ARTE FIERA OBSERVATORY

Maria Morganti
photo

Maria Morganti, Milan 1965, lives and works in Venice. Her work focuses on the experience of colour, understood as matter and trace of existence. Among her personal exhibitions in public institutions: "Il Sostituto: lo studio itinerante", GAM - Galleria Civica d'Arte Moderna e Contemporanea, Turin (2018-2019); Svolgimento di un quadro, a permanent installation created for Fondazione Querini Stampalia café, Venice (2017); L'unità di misura è il colore Museo di Castelvecchio, Verona (2010); Diario cromatico Fondazione Querini Stampalia, Venice (2008); Leporelli, Via Farini, Milan (2007); Fondazione Bevilacqua La Masa, Venice (2006). For Arte Fiera 2019, she was a member of the jury for the Mediolanum Award for Painting, presented to Nazarena Poli Maramotti.

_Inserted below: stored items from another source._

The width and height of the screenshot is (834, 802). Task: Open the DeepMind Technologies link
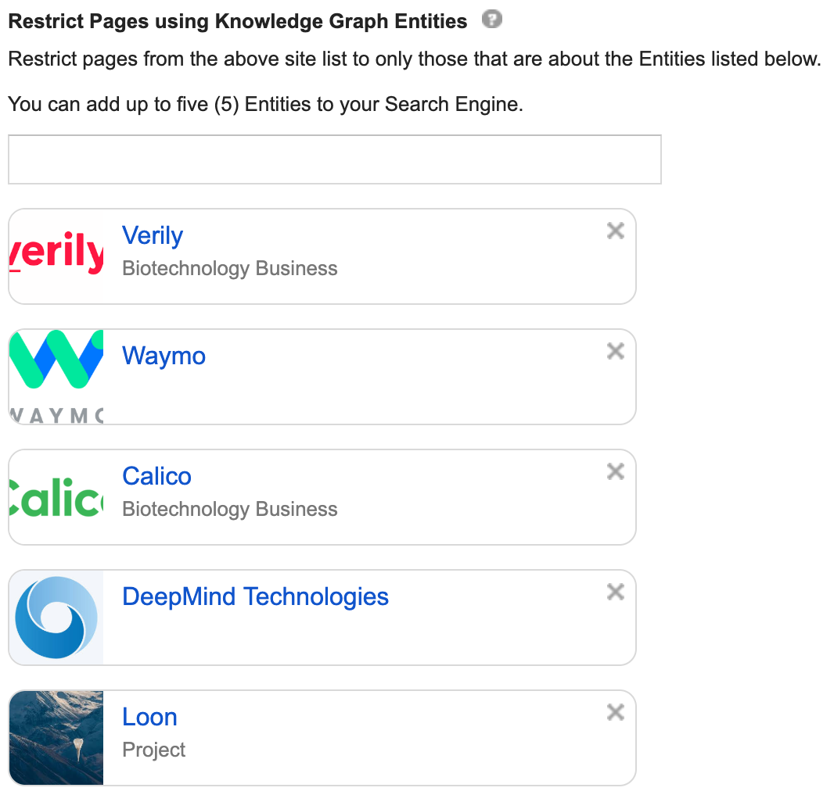pyautogui.click(x=255, y=597)
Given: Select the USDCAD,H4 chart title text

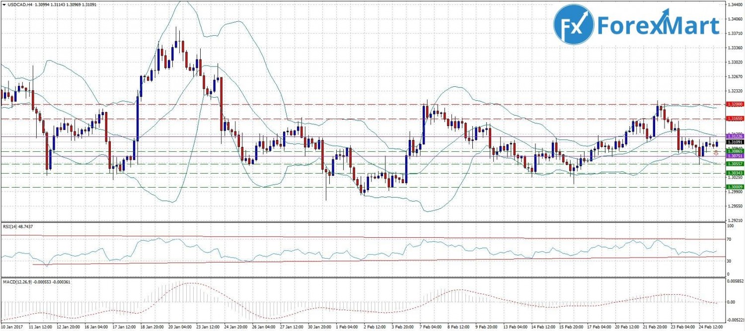Looking at the screenshot, I should click(x=19, y=4).
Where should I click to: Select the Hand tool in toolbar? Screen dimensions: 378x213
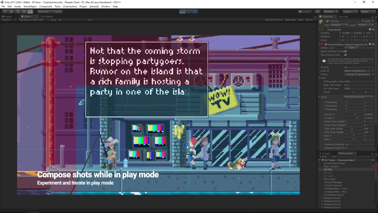(5, 11)
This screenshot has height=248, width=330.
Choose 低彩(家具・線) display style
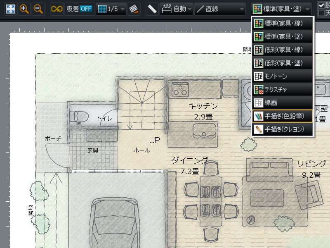coord(283,50)
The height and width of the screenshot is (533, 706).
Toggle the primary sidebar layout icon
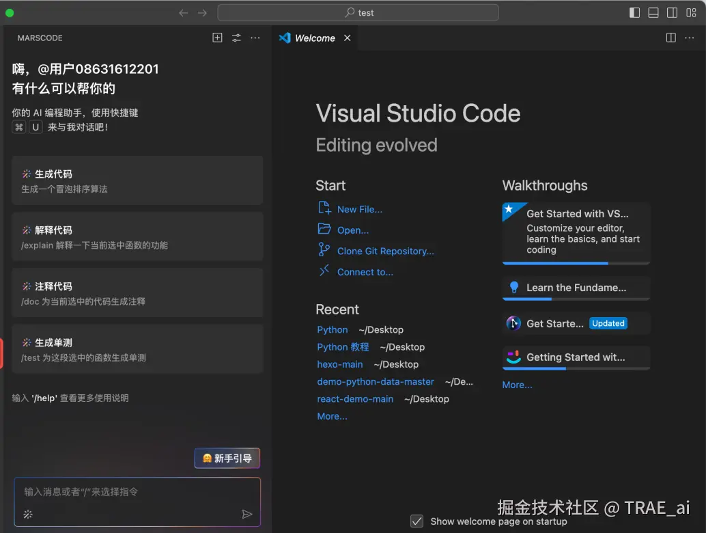[634, 12]
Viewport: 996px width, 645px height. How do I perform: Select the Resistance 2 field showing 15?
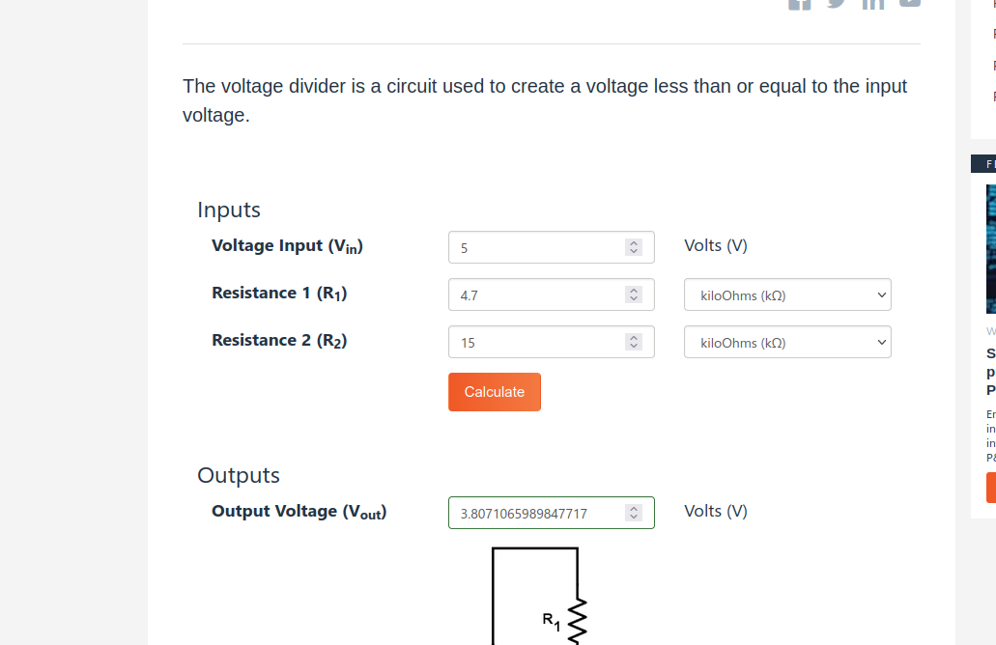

CESARE PIETROIUSTI. A CERTAIN NUMBER OF THINGS
MAMbo - Museo d’Arte Moderna di Bologna
4 October 2019 – 6 January 2020

I’d like to try to convince the reader to go see Cesare Pietroiusti’s show by means of a letter written to him, hoping that this form, more vivid and authentic in its questions, may stimulate equally sincere interest in others.
 

Venice, 26 September 2019

Dear Cesare,

My sincere thanks for tackling, as you always have and once again do in this show, critical subjects that I believe concern every artist.
All this has generated a number of thoughts, and I’d like to attempt (I hope this isn’t presumptuous, since I haven’t discussed it with you and haven’t seen the show yet) to understand your thought processes through a series of questions to which I know I’ll find the answers in your show.
To put my thoughts in order and be clearer, I’ve separated the questions into a few thematic categories.

BODY OF WORK
A body of work forms slowly over time, throughout one’s life, and then you have to find a way to reflect and rethink everything.
If you look at a retrospective with a logic parallel to the work itself, like a narration flowing alongside the forms, what dimensions can it assume?
Could it be like trying not to separate two aspects of reality, art on the one hand and existence on the other?

SELF-NARRATIVE
What happens when an artist like you, in mid-career, has to deal with a retrospective in a museum?
Why, at a certain point, did you feel it necessary to reconstruct yourself and your work?
What happens in this reinventing and rethinking of your career by means of a chronological and autobiographical self-narrative?
With reference to your life, how do you merge/separate other things, suggestions, thoughts, and signs with/from the artistic process?
How do you share your private life with your life as an artist?

META-ART: ART AS ART
Can this glance that flows with the work happen along the path and become a work-subject itself? (For example, I recall Simone Fattal’s work “Autoportrait, 1971-2012,” in which she filmed herself repeatedly over the years, talking about herself with complete sincerity to create her self-portrait.)
Can we consider the show itself as a work?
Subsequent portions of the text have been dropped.